Dans l’œil queer de Blake Mawson

Si Blake Mawson s’est donné la mission de porter la culture queer à l’écran, ne vous attendez pas à du joyeux contenu arc-en-ciel. Âgé de 39 ans, le réalisateur-scénariste queer a débuté comme acteur à l’adolescence à Vancouver, sa ville natale. Mais après avoir passé cinq ans de sa vingtaine à Berlin, il est revenu au Canada avec la ferme intention de passer derrière la caméra.

Son premier film, PYOTR495 (2016), un court métrage primé sur un adolescent russe gai qui se venge d’un duo d’agresseurs homophobes, a révélé un talent aiguisé pour raconter habilement des histoires. Le vidéoclip qu’il a réalisé pour la chanson d’amour «Hope to Die» du chanteur country queer Orville Peck a plutôt mis en lumière son regard poétique. À présent, il plonge dans l’univers de l’humour noir en réalisant les six épisodes de la comédie décalée I Hate People, People Hate Me.

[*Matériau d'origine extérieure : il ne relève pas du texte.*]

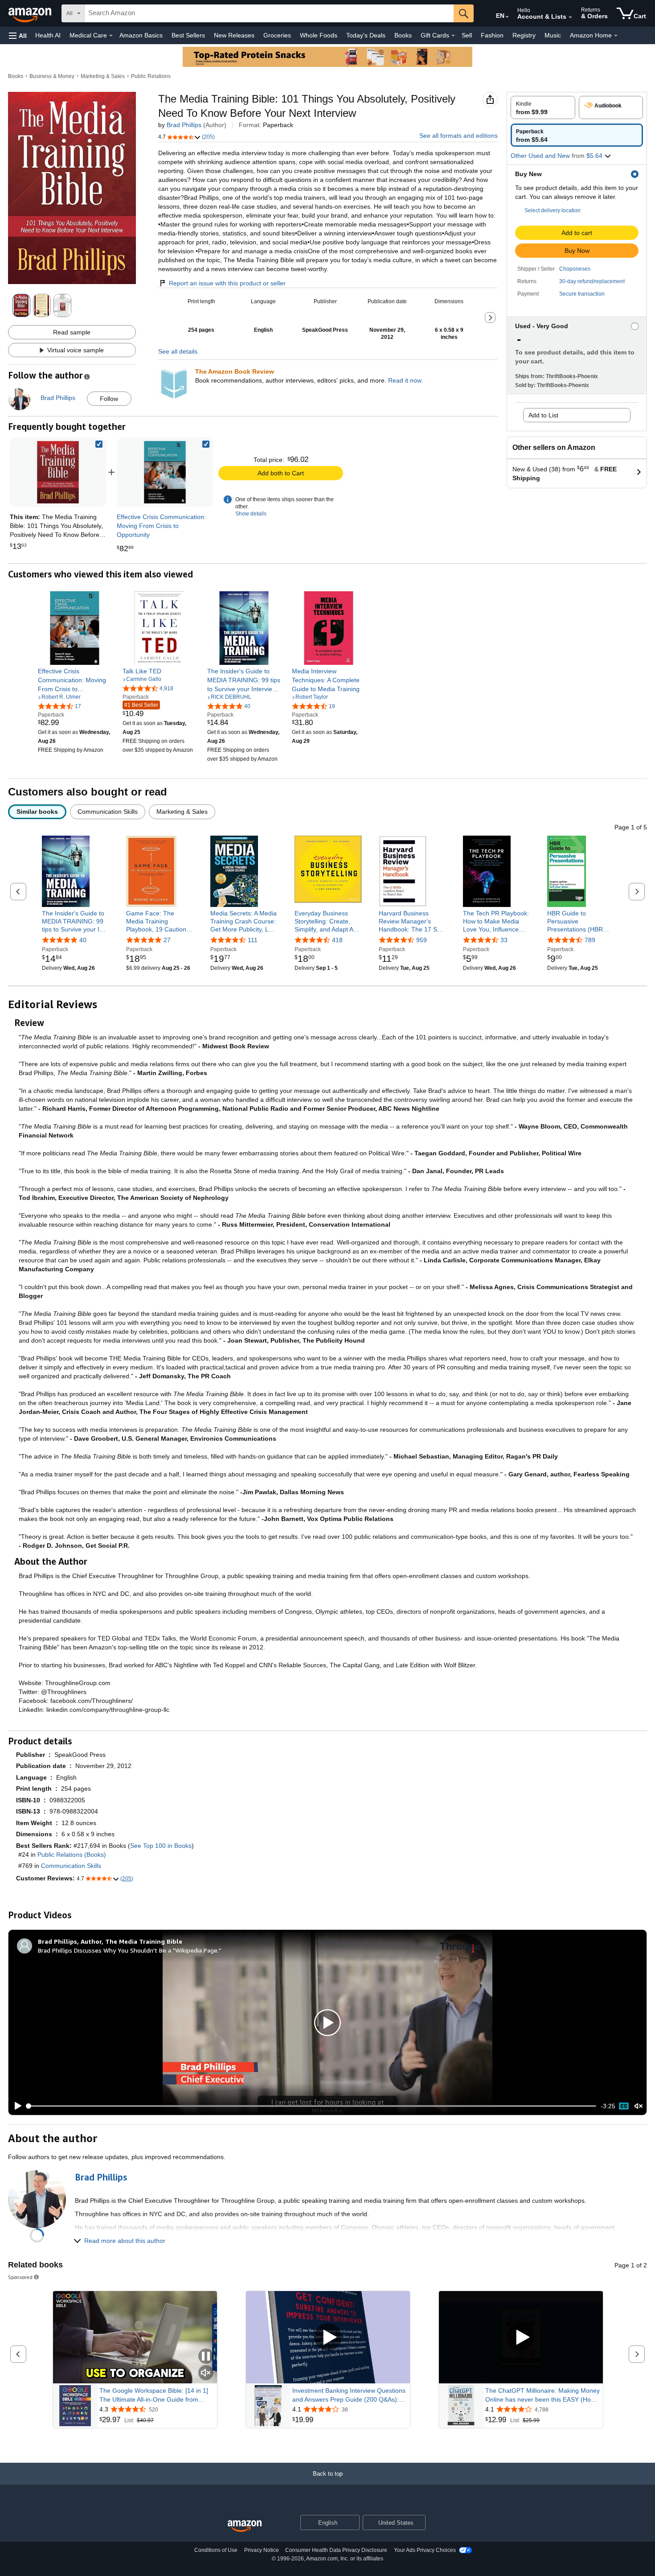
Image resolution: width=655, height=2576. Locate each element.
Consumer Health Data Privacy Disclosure (336, 2550)
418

Avec une sortie prévue cet automne sur la plateforme CBC Gem, la websérie a été créée par l’humoriste Bobbi Summers, qui joue aussi le personnage principal Jovi, qui, aux côtés de sa meilleure amie Tabitha (Lily Kazimiera), peine à trouver sa place dans la communauté queer. Intelligente, légèrement poignante et résolument drôle, cette émission incarne bien le type de projet que le FMC est fier de soutenir. Nous avons pris des nouvelles de Blake Mawson, qui, de chez lui à Toronto, nous a parlé de la nouvelle série, de son parcours vers la réalisation et de son amour de l’horreur. 

Blake Mawson

Q : Comment décririez-vous I Hate People, People Hate Me?

R : Jovi (Bobbi Summers) et Tabitha (Lily Kazimiera) sont des meilleurs amis qui sont des marginaux au sein de leur propre communauté queer. Ils ne sont pas vraiment valorisés dans la communauté LGBTQ+ et, par conséquent, sont très désabusés et pessimistes quant à la façon dont ils sont traités et ignorés, alors que tout le monde autour d’eux semble s’épanouir. Mais ils ne s’aident pas beaucoup non plus, leur attitude blasée ne les aide pas à progresser.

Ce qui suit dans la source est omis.